**About this exercise:** Retype the whole listing below precisely.

**Extracted entries:**
━━━━━━━━

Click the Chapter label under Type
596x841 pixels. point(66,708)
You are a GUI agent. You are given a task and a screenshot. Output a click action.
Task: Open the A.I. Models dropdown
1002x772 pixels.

━━━━━━━━

**Completed exercise:**
Click the Chapter label under Type
596x841 pixels. point(66,708)
You are a GUI agent. You are given a task and a screenshot. Output a click action.
Task: Open the A.I. Models dropdown
1002x772 pixels.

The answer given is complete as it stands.